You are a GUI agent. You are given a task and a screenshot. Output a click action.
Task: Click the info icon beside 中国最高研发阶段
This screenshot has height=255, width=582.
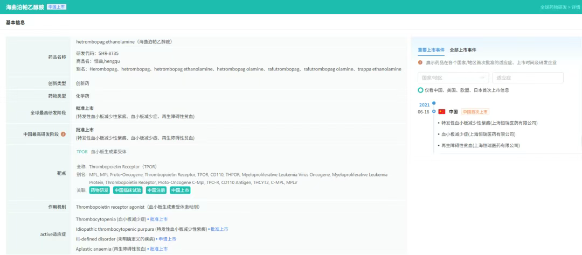tap(63, 134)
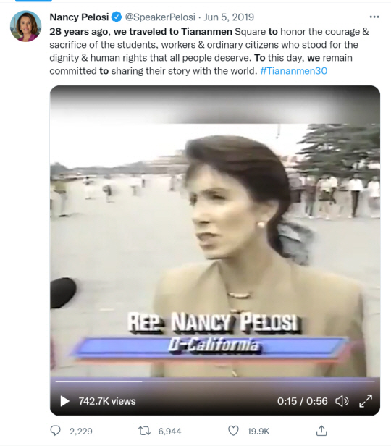391x446 pixels.
Task: Open the share tweet icon
Action: pos(321,431)
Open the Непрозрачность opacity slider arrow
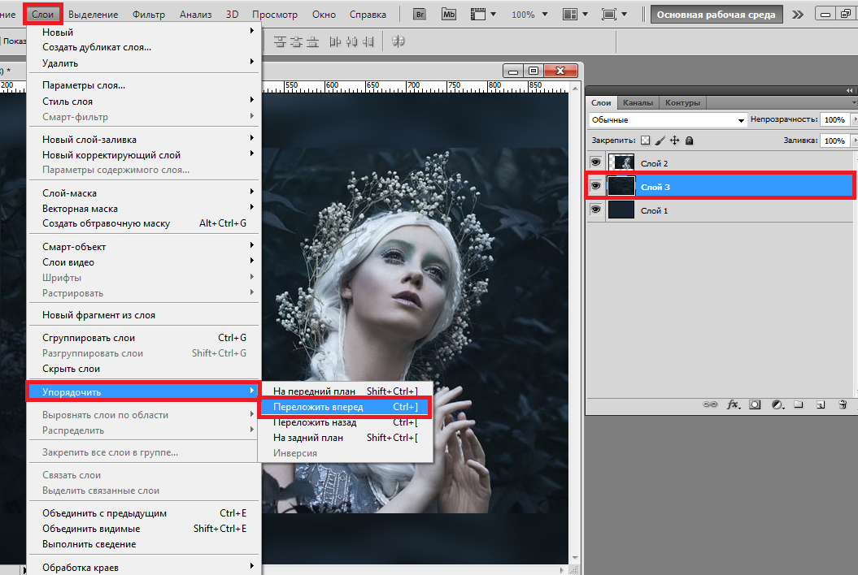The height and width of the screenshot is (575, 858). pos(853,119)
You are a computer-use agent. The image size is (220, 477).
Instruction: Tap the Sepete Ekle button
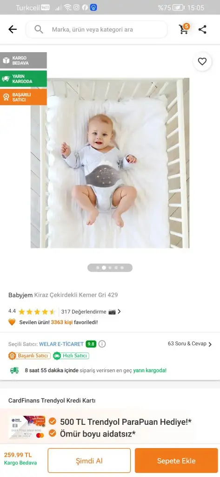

+===+

#### Brief:
Rewrite every line of the records above as a numbered list, skipping any blank lines and omitting the pictures.

#### Task result:
1. You are a GUI agent. You are given a task and a screenshot. Output a click action.
2. Task: Click the info icon beside 中国最高研发阶段
3. This screenshot has height=255, width=582.
4. tap(63, 134)
5. 391x446 pixels.
6. Task: Open the share tweet icon
7. Action: pos(321,431)
8. Open the Непрозрачность opacity slider arrow
9. The height and width of the screenshot is (575, 858). pos(853,119)
10. You are a computer-use agent. The image size is (220, 477).
11. Instruction: Tap the Sepete Ekle button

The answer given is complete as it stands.